__TEXT SEGMENT__
● ● ●

© 2022 Janghyun Choi
Counting Reads in Features with htseq-count
HTSeq is a Python library designed to process and analyze data from high-throughput sequencing (HTS) experiments. This tool counts the number of reads mapping to each genomic feature. It requires input files, such as BAM files sorted by name or position, to be provided. To ensure comprehensive analysis and avoid zero-frequency issues, it is crucial to include all relevant input files (e.g., control, treat A, treat B, … , treat N) consecutively. While this operation did not require high CPU usage, demands higher memory (> 16 Gb) to fast count the reads (i.e. this step takes a very long times, approx. 6 hrs on 12 samples). This protocol was created based on HTseq version 0.11.1 running on a system equipped with an Intel 10th generation i9-10910 processor and 48GB of memory. The test environment includes Python version 3.8.5, SciPy version 1.6.2, NumPy version 1.20.1, and pySam version 0.16.0.1 under macOS 12.4 environment.

● ● ●

__WORK TASK__
Please give the HTSeq version that the htseq-count protocol above was based on.

● ● ●

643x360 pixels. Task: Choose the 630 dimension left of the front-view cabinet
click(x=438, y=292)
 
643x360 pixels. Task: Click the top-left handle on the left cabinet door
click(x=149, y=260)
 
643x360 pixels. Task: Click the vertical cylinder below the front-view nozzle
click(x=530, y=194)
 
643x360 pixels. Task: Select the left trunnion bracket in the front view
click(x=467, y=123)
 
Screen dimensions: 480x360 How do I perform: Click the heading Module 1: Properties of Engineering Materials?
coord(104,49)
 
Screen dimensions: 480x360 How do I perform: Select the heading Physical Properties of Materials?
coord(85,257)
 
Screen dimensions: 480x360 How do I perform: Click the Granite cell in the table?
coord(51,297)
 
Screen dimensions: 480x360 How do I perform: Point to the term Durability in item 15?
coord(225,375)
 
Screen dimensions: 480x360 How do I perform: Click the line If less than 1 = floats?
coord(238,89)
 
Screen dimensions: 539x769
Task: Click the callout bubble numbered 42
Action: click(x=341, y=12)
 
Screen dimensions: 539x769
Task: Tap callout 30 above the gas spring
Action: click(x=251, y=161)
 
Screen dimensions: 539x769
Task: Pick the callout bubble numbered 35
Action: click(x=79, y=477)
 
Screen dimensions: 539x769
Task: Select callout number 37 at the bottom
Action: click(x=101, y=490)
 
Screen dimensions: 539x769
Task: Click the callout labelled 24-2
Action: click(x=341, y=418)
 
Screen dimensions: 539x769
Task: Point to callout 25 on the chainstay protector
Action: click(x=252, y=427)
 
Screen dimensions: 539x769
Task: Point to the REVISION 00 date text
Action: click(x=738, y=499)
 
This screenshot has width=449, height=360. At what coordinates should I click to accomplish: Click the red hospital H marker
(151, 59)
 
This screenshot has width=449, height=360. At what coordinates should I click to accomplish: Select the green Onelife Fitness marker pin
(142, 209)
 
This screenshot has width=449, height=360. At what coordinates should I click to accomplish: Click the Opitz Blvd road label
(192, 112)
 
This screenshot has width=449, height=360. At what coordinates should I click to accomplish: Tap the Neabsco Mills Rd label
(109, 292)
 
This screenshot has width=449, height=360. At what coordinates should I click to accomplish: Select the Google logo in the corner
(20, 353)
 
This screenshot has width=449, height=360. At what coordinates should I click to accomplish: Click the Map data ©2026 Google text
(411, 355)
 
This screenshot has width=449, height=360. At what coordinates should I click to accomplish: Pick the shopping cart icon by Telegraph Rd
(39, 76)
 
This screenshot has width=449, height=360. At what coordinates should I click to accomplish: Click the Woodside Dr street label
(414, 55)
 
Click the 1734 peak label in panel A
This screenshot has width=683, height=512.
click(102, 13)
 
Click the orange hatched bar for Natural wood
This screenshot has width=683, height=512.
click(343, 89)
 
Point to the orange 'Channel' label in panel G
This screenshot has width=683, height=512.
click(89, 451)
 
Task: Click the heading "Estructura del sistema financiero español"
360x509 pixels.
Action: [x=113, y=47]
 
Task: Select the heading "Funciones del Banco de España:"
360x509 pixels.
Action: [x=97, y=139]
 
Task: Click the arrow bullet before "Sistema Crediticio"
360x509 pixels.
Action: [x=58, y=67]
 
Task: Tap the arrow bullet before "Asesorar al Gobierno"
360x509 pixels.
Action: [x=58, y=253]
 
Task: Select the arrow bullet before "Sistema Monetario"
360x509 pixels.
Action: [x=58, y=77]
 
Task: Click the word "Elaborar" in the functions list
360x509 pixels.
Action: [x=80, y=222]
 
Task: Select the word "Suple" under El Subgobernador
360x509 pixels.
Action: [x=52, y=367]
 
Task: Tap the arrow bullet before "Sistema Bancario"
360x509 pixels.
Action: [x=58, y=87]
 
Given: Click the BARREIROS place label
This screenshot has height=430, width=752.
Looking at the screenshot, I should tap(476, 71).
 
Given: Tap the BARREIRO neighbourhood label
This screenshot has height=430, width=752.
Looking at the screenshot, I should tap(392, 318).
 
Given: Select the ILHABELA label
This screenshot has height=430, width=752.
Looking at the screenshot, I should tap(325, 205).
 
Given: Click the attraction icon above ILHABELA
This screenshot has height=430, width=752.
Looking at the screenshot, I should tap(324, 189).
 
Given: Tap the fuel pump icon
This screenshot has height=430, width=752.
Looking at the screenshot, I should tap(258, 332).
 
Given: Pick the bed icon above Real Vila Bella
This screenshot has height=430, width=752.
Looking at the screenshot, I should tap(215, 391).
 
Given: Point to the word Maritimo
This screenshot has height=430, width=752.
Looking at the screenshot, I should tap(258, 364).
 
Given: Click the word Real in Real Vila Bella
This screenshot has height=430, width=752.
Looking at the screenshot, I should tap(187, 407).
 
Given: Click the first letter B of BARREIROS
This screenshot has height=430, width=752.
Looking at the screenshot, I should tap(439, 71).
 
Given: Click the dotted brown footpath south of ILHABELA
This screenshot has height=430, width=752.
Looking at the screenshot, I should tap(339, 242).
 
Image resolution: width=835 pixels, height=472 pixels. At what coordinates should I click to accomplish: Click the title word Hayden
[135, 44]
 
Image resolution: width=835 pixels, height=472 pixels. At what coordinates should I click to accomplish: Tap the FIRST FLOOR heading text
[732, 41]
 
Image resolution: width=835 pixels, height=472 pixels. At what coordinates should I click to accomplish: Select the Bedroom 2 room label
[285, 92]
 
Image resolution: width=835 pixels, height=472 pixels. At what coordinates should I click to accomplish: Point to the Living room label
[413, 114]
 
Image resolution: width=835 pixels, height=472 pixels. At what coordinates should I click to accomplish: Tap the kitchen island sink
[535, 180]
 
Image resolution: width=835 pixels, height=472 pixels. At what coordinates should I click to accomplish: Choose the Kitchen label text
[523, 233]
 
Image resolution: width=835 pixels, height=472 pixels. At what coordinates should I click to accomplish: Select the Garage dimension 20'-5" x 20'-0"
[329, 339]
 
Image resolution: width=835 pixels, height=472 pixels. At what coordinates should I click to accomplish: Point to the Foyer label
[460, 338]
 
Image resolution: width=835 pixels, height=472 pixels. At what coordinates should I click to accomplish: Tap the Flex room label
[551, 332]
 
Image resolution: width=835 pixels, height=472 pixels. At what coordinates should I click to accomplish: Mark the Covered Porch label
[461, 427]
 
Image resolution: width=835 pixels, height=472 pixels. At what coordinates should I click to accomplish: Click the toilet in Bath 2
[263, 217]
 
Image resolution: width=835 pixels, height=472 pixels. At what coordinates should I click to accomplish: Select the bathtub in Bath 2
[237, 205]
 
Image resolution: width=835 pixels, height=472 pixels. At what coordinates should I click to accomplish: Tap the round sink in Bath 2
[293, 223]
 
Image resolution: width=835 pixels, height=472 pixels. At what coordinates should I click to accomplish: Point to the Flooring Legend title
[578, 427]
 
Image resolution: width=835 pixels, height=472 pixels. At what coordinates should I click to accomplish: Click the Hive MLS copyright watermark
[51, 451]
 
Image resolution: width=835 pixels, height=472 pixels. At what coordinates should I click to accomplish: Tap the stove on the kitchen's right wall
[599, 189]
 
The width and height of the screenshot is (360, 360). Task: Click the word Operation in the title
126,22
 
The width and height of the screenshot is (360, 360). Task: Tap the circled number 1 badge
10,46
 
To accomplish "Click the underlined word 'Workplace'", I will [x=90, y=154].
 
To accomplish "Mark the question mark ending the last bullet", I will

● ● ●

__ANSWER BOX__
HTSeq version 0.11.1